IoT Analytics vs Other Analytics: 4 Key Differences

Do you know which vendor can actually provide analytics for your particular IoT deployment? The data analytics industry is huge, and there are many subcategories. The most familiar to most people are web analytics and mobile app analytics, but there are companies serving practically every vertical where there is measurable and actionable data. Financial services, social media, server infrastructure and shop floor automation all have nuances that require a highly specialized approach to analyzing data.

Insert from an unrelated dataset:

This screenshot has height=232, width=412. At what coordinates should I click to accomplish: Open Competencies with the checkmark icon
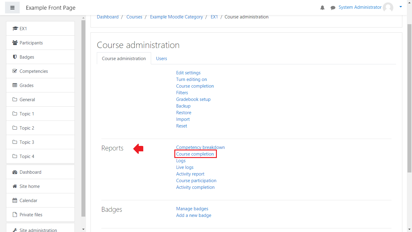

These differences aren’t slight, like, say, the difference between a chihuahua and a labradoodle. A dog analytics provider could still tell you things like how much they eat, how fast they run and how much they sleep because they are both dogs even though one is small and annoying and the other is majestic and awesome. No, the differences between these environments is more like the difference between a chihuahua and a 747, where there is zero commonality. So is the relationship between IoT and the WWW. The tool required to measure each requires a different approach entirely. Here are some key differences:

  1. The devices are distributed vs. centralized. A website is a single destination that potentially millions of people can visit. This creates a funnel to a chokepoint through which all users flow. It is at that single chokepoint where behavior and usage can be measured. Web analytics, while not necessarily easy to do well, at least has the luxury of measuring one thing, a website. IoT analytics, on the other hand, has to measure millions of individual users of millions of things. This means instrumenting the code of millions of individual devices to report to the mothership. It is an order of magnitude more difficult to do, which is why Google Analytics doesn’t work for IoT.
  2. The data is heterogenous vs. homogenous. When you measure your website, you are measuring the same thing every other website owner is measuring. Pageviews, time on site, visitor flows and conversion rates are all homogenous indicators of website performance. A commerce website might be very different from a blog, but the measurement is the same because the there are only two things you can do on the web: Click on an ad or buy something. IoT analytics differs in that the variety of devices is greater, and how they are used is different from each other. They may or may not even be interacted with by humans. One size does not fit all. A good IoT analytics solution must be built from the ground up with this in mind.
  3. The purpose of the analysis is fundamentally different. There is no A/B testing of interfaces for devices without interfaces. While server (or web or app) analytics in general is a powerful tool to identify, say, code improvements or to analyze marketing campaign effectiveness, these concepts have little to do with IoT analytics. Companies use IoT analytics to act as a nervous system for products that previously could not feel. A smart, connected water heater (for instance) has no screen that users are clicking on, so the approach to measuring its usage has to be fundamentally different, but more importantly, the resultant data is put to much different use. MTBF, performance anomalies, service intervals and consumable maintenance are all concepts foreign to, say, social media monitoring or mobile app optimization. The goal of the analysis informs the underpinnings of the software itself, and IoT analytics is optimized for the very specific goals of devices and sensors.
  4. The algorithms are optimized for machine data.This may be the most obvious point of all, but is also the most important one. A really good financial data analytics tool would have a learning algorithm that helped you optimize your investing strategy based on mountains of financial market data. That algorithm would be completely useless in helping you A/B test the color of a button on your website. Similarly, when it comes to optimizing software to something really well, focus is helpful. This is the reason Google Analytics isn’t used for mobile applications and why Mixpanel isn’t used for web applications and why server analysis or application performance management software is useless for IoT applications.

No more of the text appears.